Scale insects would be a much greater problem were it not for native and introduced natural enemies. When scale problems do arise it is often the inadvertant result of human activities such as accidental introductions of scale pests from other parts of the world. Biological control seeks to control insect pests by restoring or enhancing the actions of natural enemies. The history of biological control demonstrates that manipulation of natural enemies can be an effective means of pest control and that scale insects are especially amenable to this type of control.
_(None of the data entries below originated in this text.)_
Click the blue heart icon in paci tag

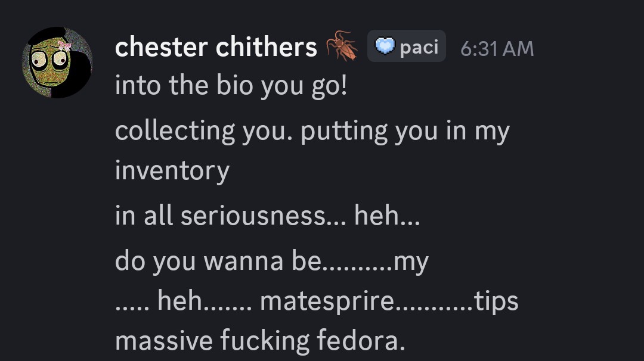tap(384, 46)
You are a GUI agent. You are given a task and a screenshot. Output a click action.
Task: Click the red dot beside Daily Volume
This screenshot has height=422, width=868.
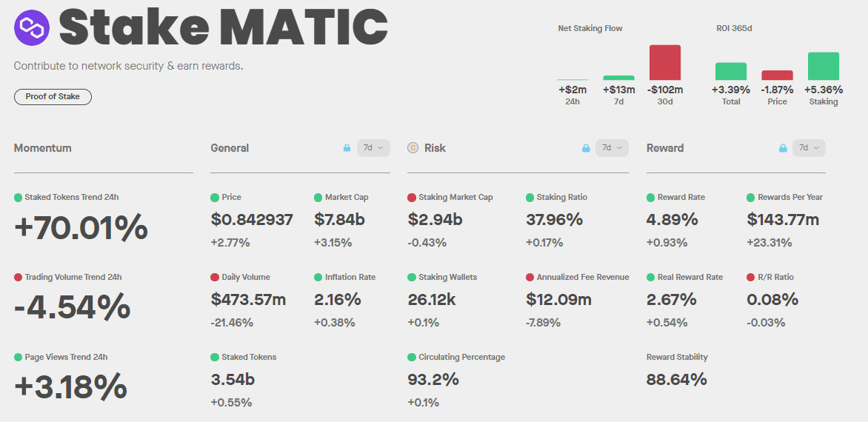215,278
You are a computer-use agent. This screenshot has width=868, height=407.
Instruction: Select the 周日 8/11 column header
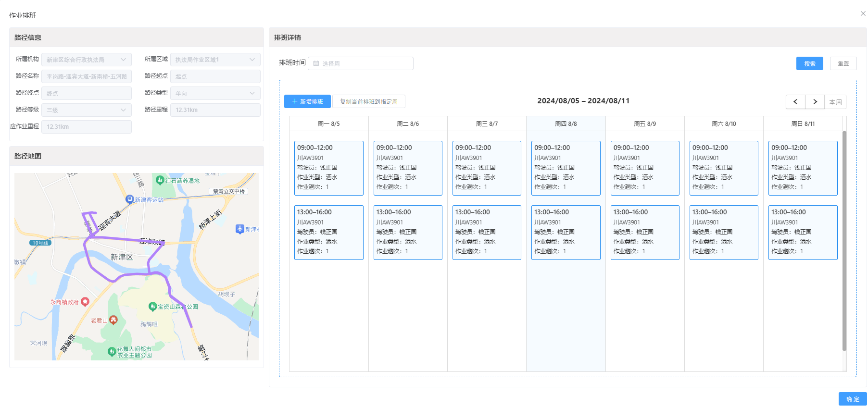[x=803, y=124]
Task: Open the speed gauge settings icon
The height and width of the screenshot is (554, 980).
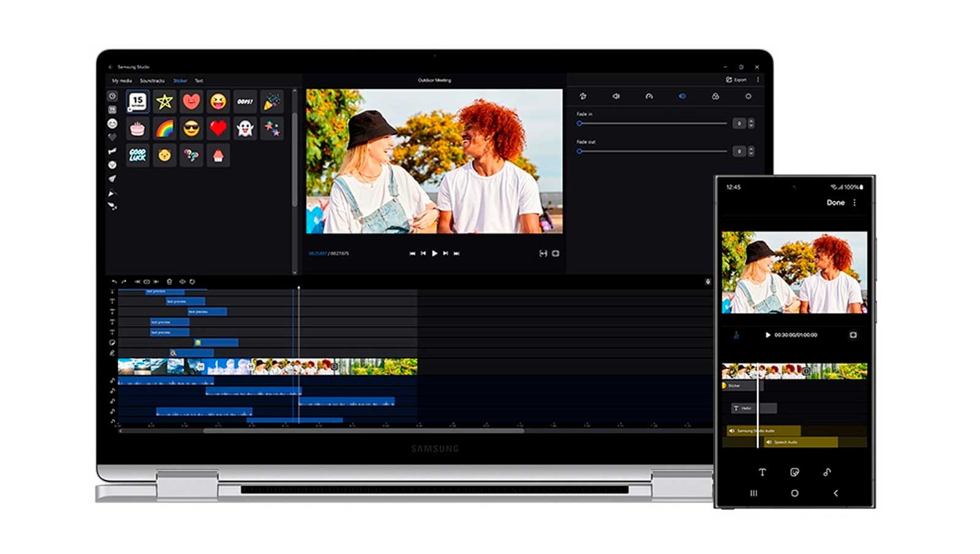Action: pyautogui.click(x=649, y=97)
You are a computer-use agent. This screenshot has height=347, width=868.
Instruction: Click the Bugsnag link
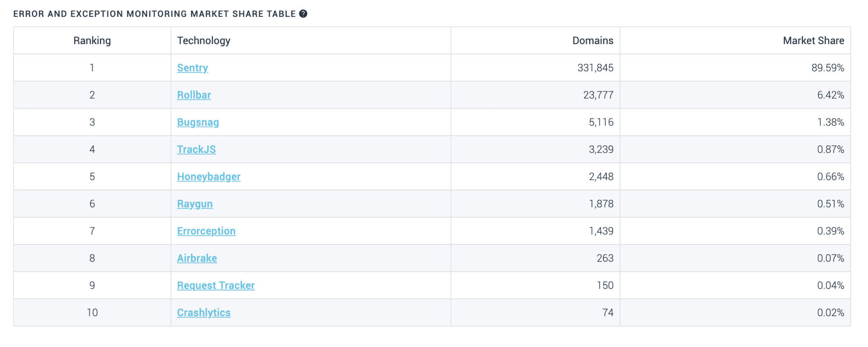(x=198, y=122)
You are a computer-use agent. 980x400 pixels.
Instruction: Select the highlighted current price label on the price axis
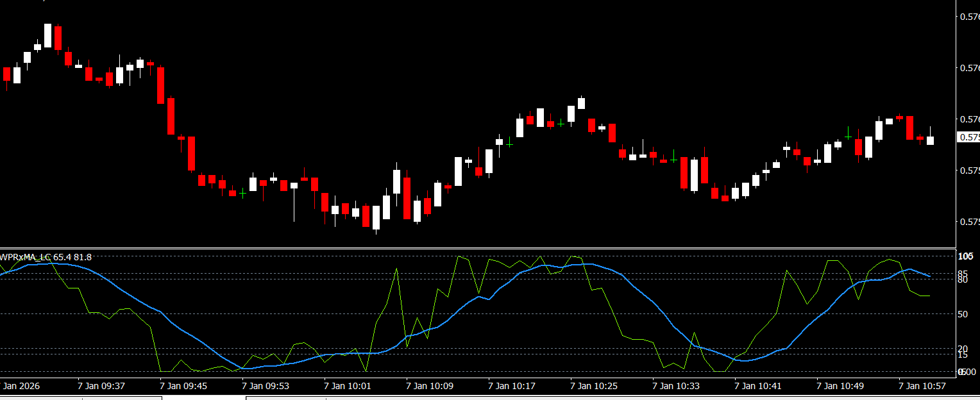tap(968, 137)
If a scale infestation involves a native species such as brown soft scale it may be possible for the arborist to enhance the actions of native parasitoids and predators (i.e. natural enemy conservation). Scale insects having few or no natural enemies, such as pit scales in oak, may ultimately require importation of natural enemies to achieve successful control. Biological control requires an extensive amount of preliminary research but the investment is often rewarded by a control measure which is effective, long lasting, and compatible with environmental concerns.